Better times with France ahead?

French President Sarkozy's US visit symbolizes a return to a more balanced and interdependent relationship.

When French President Nicolas Sarkozy tours George Washington's hilltop home at Mount Vernon with President Bush Wednesday, it will mark more than just a dramatic warming in relations between Washington and Paris.

With the new French president visiting a weakened and chastened America post-Iraq invasion, the tour of Mount Vernon symbolizes a return to the more balanced and interdependent relationship at the root of Franco-American ties. Just as Washington needed the France of Marquis de Lafayette to help break the Colonies' bonds to England, today France prefers an America that needs – and knows it needs – its longstanding Western friends to achieve its goals.

It was clear that Franco-American relations reached a nadir as former French President Jacques Chirac actively opposed the American drive to invade Iraq. But it is also clear that the pro-American Mr. Sarkozy is enabled politically to express his Yankee love as a result of changed circumstances. Unlike Mr. Chirac, who had to deal with an America that acted, as one French observer quipped, like a "hyperpower," Sarkozy is visiting at the time of a humbler America, its go-it-alone tendencies clipped.

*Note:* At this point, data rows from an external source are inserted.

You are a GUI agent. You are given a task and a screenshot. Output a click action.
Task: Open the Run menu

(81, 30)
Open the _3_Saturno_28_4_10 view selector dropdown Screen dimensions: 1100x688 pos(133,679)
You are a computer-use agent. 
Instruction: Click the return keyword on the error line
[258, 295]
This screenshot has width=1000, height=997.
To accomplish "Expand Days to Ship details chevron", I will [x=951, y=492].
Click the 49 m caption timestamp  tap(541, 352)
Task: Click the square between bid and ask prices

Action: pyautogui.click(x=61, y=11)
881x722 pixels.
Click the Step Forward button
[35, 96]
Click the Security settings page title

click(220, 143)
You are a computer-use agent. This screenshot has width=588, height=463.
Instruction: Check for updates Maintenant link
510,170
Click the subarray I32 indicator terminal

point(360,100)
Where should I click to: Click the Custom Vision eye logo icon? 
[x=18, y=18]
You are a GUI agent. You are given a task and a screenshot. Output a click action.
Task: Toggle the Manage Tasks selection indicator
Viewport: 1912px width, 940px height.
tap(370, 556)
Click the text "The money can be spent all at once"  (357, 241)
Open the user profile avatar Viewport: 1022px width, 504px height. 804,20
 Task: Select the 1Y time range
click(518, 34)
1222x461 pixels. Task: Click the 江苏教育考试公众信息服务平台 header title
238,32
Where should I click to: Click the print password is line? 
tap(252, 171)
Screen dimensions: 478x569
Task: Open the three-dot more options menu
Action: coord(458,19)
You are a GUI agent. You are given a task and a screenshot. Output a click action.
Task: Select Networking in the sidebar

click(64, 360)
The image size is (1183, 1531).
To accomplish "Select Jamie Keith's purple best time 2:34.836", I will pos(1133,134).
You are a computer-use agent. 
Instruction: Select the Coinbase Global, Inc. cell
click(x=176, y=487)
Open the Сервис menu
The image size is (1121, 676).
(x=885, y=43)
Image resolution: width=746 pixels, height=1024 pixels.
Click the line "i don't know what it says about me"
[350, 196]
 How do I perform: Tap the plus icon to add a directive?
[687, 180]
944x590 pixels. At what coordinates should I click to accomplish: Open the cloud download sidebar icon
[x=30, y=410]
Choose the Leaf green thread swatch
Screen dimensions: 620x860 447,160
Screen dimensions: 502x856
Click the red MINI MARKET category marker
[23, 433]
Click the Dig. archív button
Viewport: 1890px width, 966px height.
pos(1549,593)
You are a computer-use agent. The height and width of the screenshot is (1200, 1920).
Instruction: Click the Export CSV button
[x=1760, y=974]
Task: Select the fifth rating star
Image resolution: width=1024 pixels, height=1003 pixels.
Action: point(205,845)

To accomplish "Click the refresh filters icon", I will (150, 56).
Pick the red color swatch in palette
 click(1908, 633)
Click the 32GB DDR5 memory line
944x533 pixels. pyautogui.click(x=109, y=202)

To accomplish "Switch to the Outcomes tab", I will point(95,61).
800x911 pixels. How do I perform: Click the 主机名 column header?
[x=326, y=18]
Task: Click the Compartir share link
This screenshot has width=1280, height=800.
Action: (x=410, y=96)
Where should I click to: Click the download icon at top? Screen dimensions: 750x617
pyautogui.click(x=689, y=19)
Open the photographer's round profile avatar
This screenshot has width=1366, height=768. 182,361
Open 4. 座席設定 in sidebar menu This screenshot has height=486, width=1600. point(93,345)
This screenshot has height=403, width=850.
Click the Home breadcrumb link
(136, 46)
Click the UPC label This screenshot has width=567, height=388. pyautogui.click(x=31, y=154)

"Sarkozy arrives at a good moment for this partnership for two important reasons," says Simon Serfaty, director of the Europe program at the Center for Strategic and International Studies in Washington. "[The United States] thought we could do things alone, but the unipolar moment is over and the administration has learned that we need allies," he says. And second, "Under Sarkozy the French have reasserted themselves not as the ally of choice, but as the ally most able to get things done."

High atop the two presidents' agenda is Iran. The leaders agree that Iran must never be allowed to develop a nuclear weapon. Sarkozy has endorsed the Bush approach of parallel sanctions outside the United Nations context – in Sarkozy's case, within the European Union.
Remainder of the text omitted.